Runtime Setup

This page summarizes the canonical runtime for the active OAT training path.

Canonical OAT Runtime

The working environment is the repo-local paper310 runtime used by the README-flash OAT launchers:

  • python==3.10.20

  • torch==2.6.0

  • transformers==4.51.3

  • vllm==0.8.4

  • oat-llm==0.1.3.post1

  • deepspeed==0.16.8

  • flash-attn==2.7.4.post1 via the launch-time overlay

The canonical interpreter is:

  • var/seed_paper_eval/paper310/bin/python

Validate the runtime with:

python tools/audit_oat_setup.py

Why This Matters

The upstream OAT training path proved sensitive to version drift. This repository now keeps one canonical runtime for the active launchers so the baseline DR.GRPO path and the listwise explorer overlay share the same working stack.

Active Launchers

  • ops/run_oat_zero_exact_1p5b_upstream.sh

  • ops/run_oat_zero_explorer_1p5b_upstream.sh

  • ops/slurm/train_understand_r1_zero_qwen2p5_math_1p5b_r1_readme_flash_node302.slurm

  • ops/slurm/train_understand_r1_zero_qwen2p5_math_1p5b_r1_readme_flash_explorer_node302.slurm

Environment Notes

  • Flash attention is installed at launch time into a local overlay, rather than being assumed to exist globally.

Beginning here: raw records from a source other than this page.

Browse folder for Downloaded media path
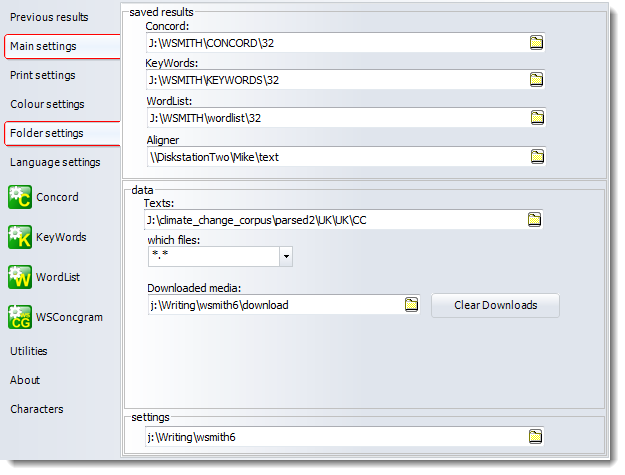Image resolution: width=625 pixels, height=475 pixels. [x=410, y=305]
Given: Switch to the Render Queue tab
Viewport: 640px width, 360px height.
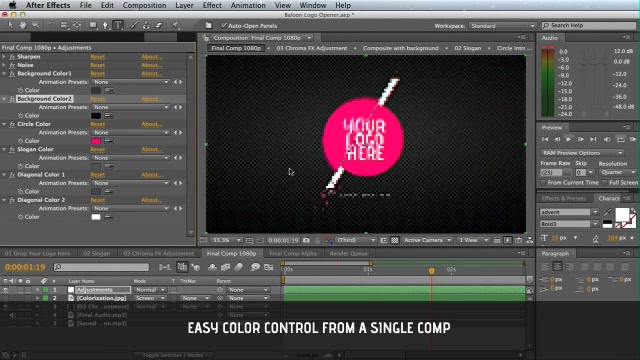Looking at the screenshot, I should 349,253.
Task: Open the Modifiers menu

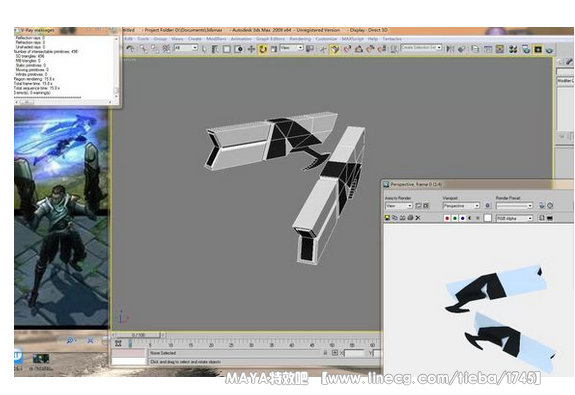Action: click(216, 39)
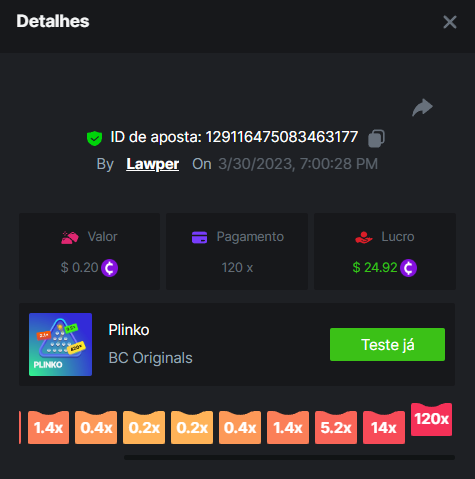The width and height of the screenshot is (475, 479).
Task: Click the Lucro hand-with-coin icon
Action: pyautogui.click(x=364, y=237)
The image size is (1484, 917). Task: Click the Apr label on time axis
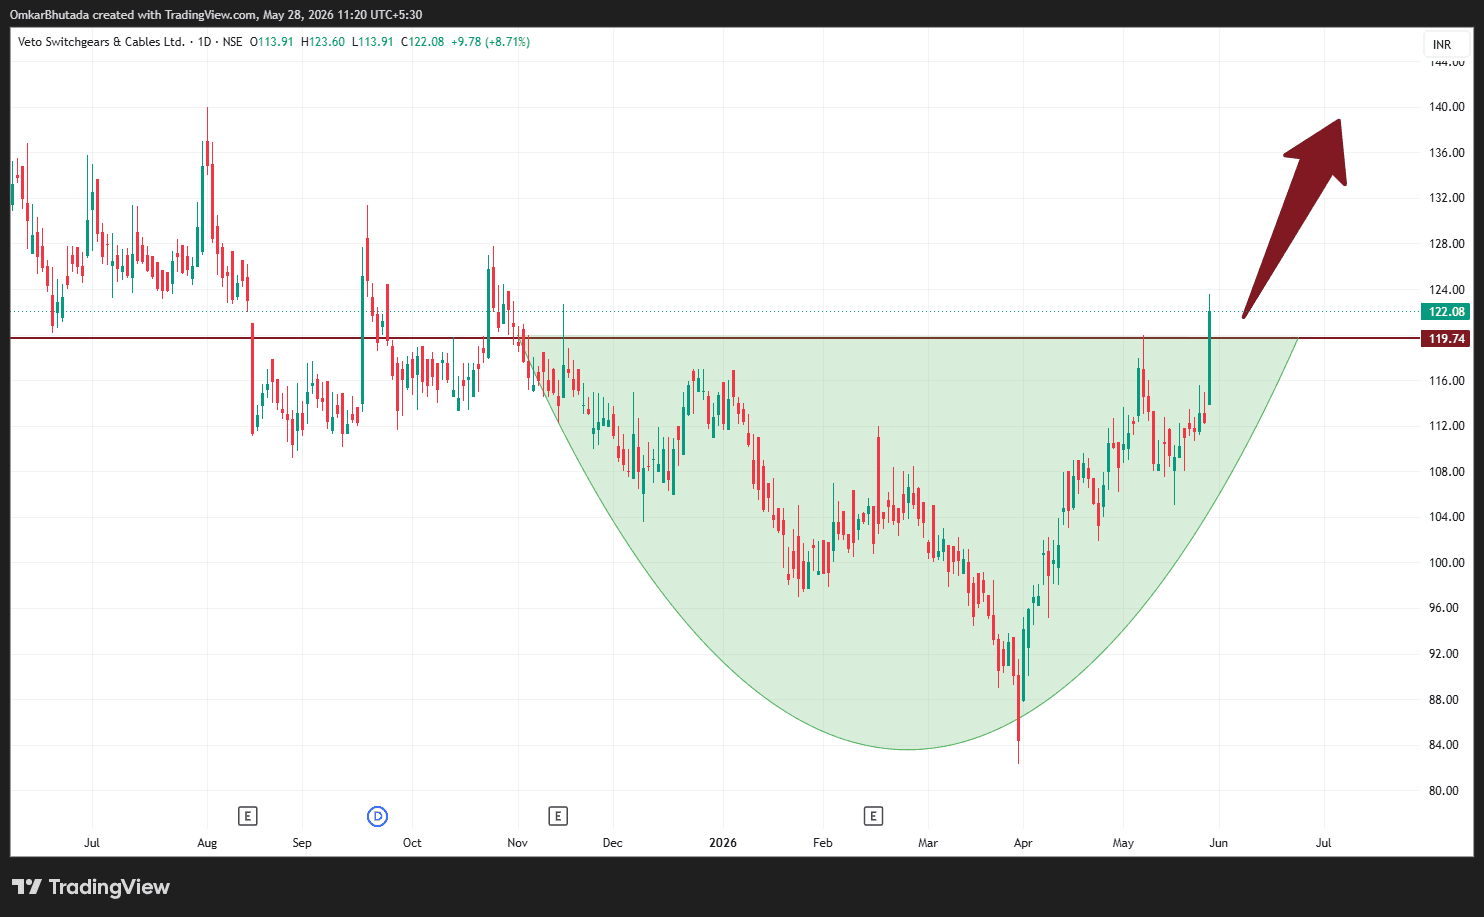pos(1023,843)

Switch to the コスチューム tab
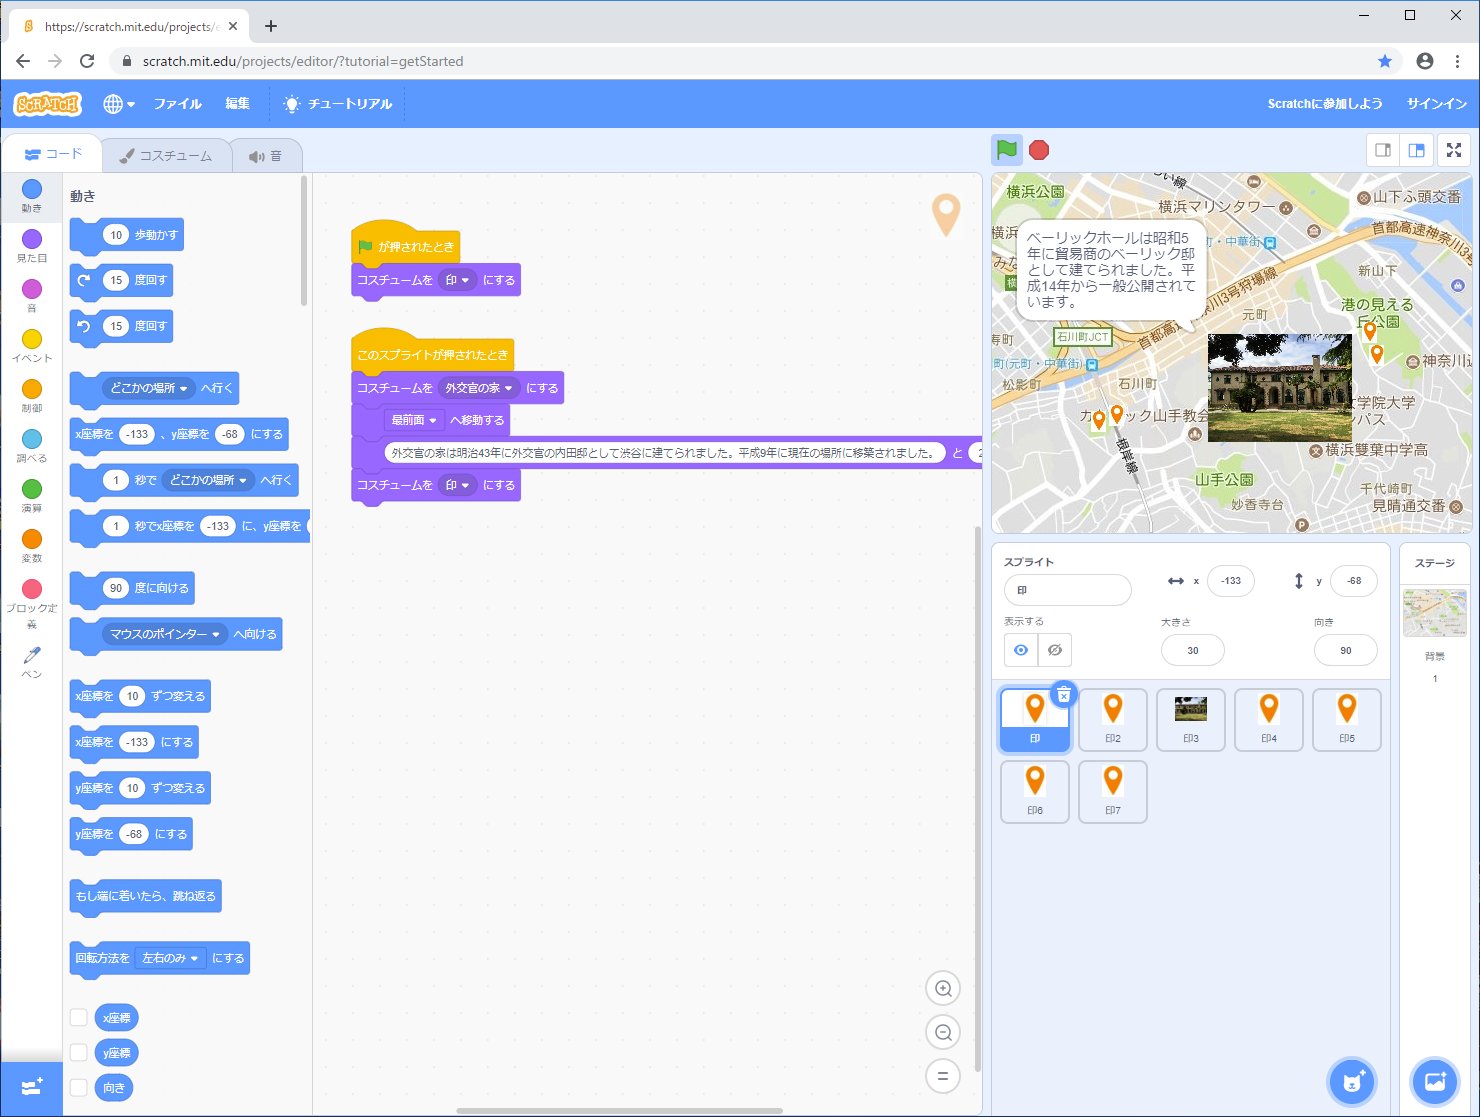tap(166, 156)
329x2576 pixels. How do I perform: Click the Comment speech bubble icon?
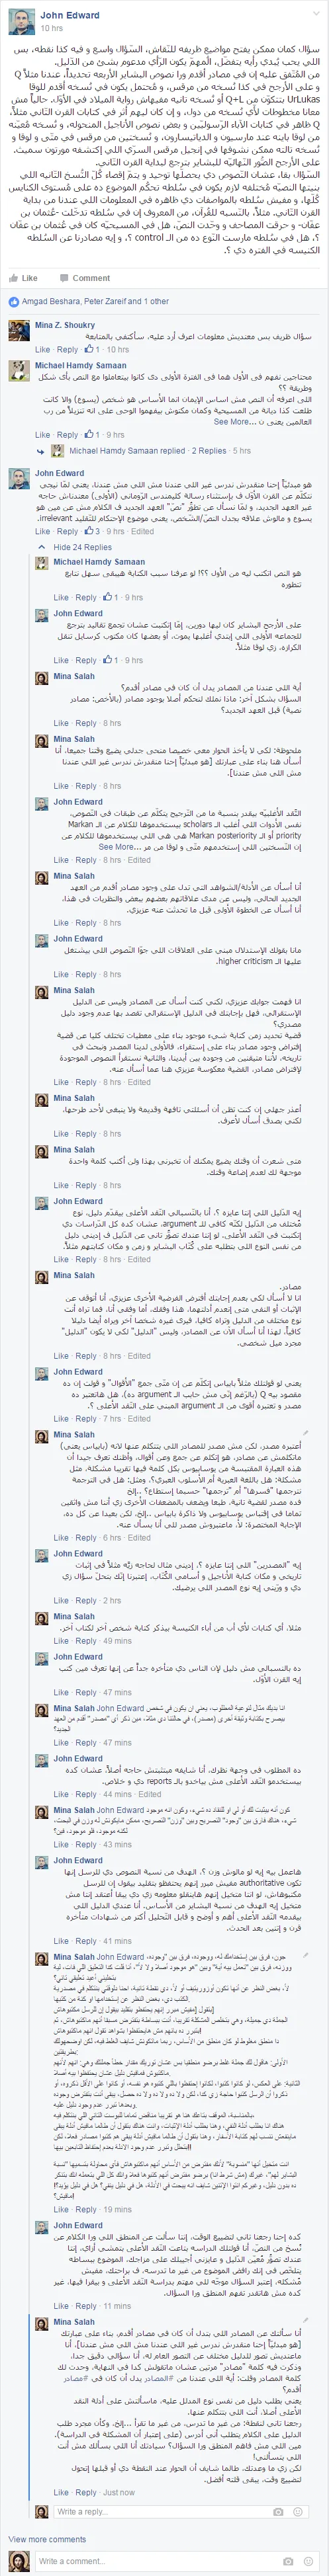63,278
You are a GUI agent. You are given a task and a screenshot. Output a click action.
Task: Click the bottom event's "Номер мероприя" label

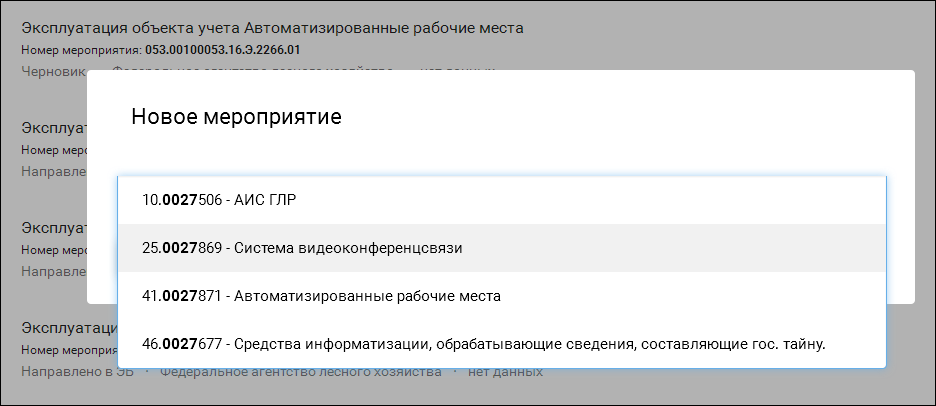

  • The OAT launchers route caches and temporary files into var/ or node-local scratch instead of relying on ambient home-directory state.

  • The explorer path reuses the same runtime and only switches the learner objective to maxent_listwise.

Archived Runtime Surface

Older TRL/Hydra launchers and other retired training wrappers are kept under archive/trl/. They are not part of the active runtime contract anymore.